Dedupe.io is an open-source Python library designed to help with finding fuzzy matches among large datasets. This type of library can be a godsend to any Salesforce admin or developer who is dealing with a large number of records and trying to dedupe them.
The cool thing about dedupe.io is that while it utilizes machine learning, it will rely on you to train it, so you’ll know it is learning correctly. You will get a chance to teach it for at least 10 correct entries that you find to be match versus not a match.
Dedupe.io has several different methods that can be used ranging from free and easy to complex but free. In this post, I will provide a brief overview of each of the options.
Option 1 – Free and Easy
Dedupe.io has an online GUI that allows you to enter your data up to 1,000 records. I think that this one is pretty straightforward so I will move on to the other options.
If you need more than 1000 records, Dedupe.io offers paid plans.
Option 2 – Slightly Complex
If you are unfamiliar with utilizing a CLI then this may be a bit of a challenge, however, if you are a CLI wizard this should be a breeze.
In this option, you will be using a Python library developed off the dedupe library called csvdedupe. You can use this module to train the model and get the duplicate data. To use the library, you would need to provide a config file and the input dataset.
Sample config file:
{ "field_names": ["Account Name", "Billing City", "Billing Country"], "field_definition" : [{"field": "Account Name", "type": "String", "Has Missing" : true}, {"field": "Billing City", "type": "String", "Has Missing" : true}, {"field": "Billing Country", "type": "String", "Has Missing" : true}], "output_file": "output.csv", "skip_training": false, "training_file": "training.json", "sample_size": 1500, "recall_weight": 2 }
The Github page for the library has all the information you need to create your own config file.

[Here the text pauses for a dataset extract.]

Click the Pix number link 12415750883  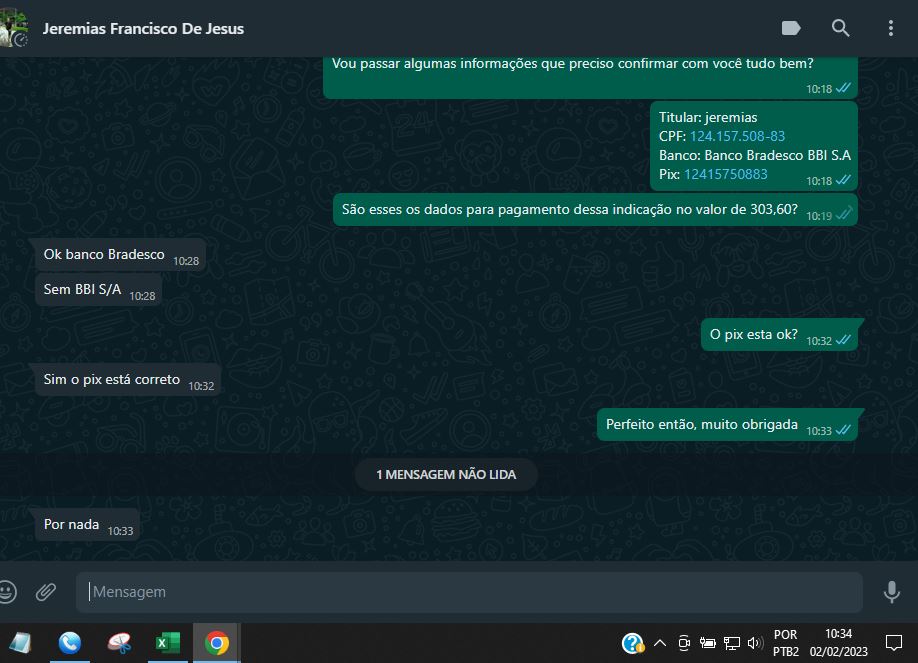725,174
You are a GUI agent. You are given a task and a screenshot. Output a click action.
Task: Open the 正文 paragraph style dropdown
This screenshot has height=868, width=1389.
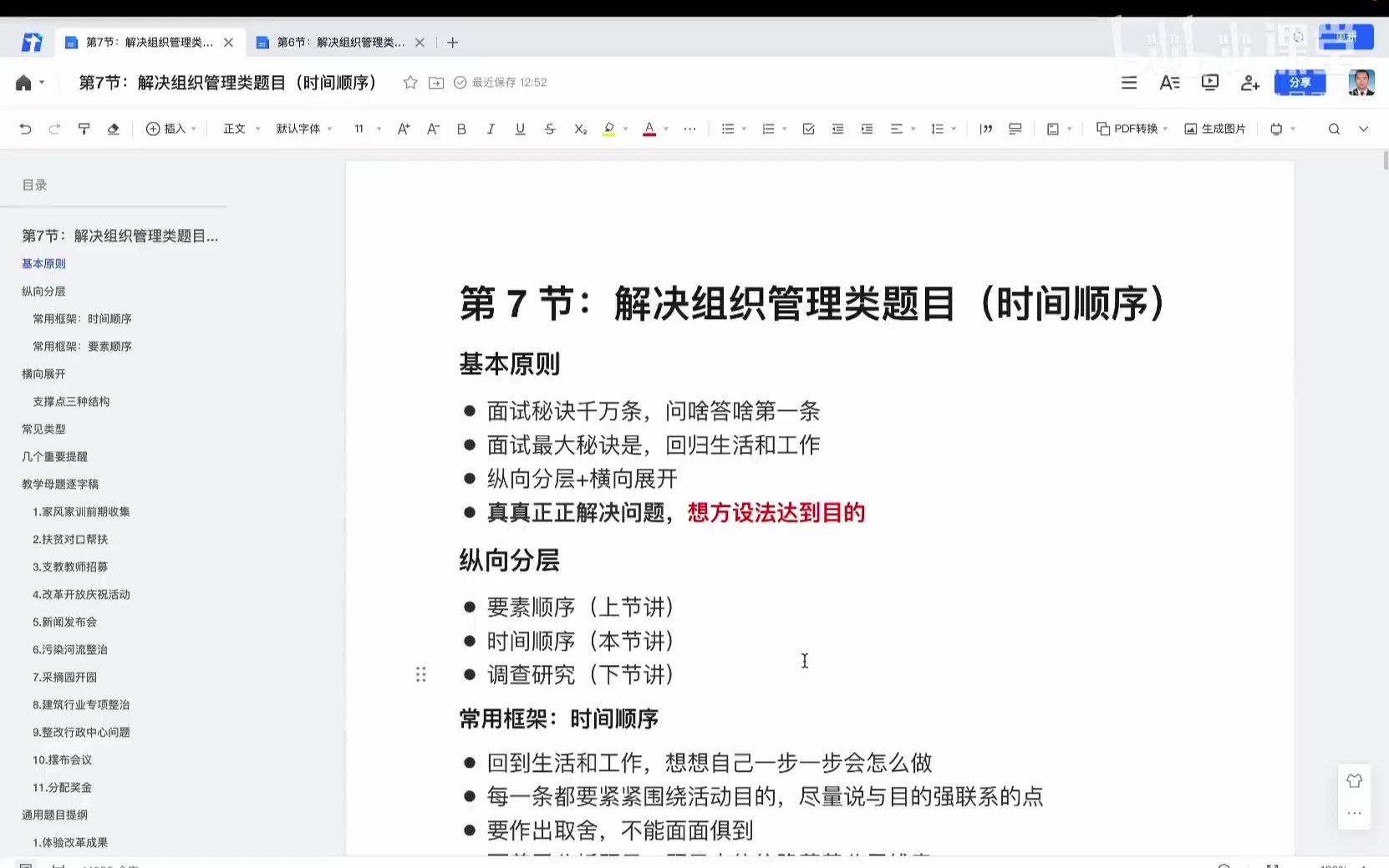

One note about this option, there is presently a bug in the code and I have filed a ticket here with the workaround.
Option 3 – Most complex, but also most valuable
If you download the examples from the dedupe GitHub page, you will find an example called csv_example. This one is pretty malleable and suits the purpose laid out at the beginning of the post quite well. You will need to modify the csv_example.py file in order for it to handle your specific data and fields – but this won’t be much different than if you went with Option 3. What’s nice about this option is that you get both the Cluster ID and a Confidence score, which tells you how likely the pair is actually a match. In addition, the system will give you canonical fields, which is basically what it thinks is the most correct version of the dataset.
All of these options can produce a CSV file with the results. You can then use this file to help with merging or updating data in Salesforce. My recommended software for this would be XLConnector (previously Enabler4Excel).
If you are a Salesforce admin with developer skills, you would probably prefer to use Option #2 or #3 as it allows you to programmatically dedupe your data and integrate this functionality into larger data management projects. However, if you just need to quickly dedupe a small dataset, you would want to go with option #1.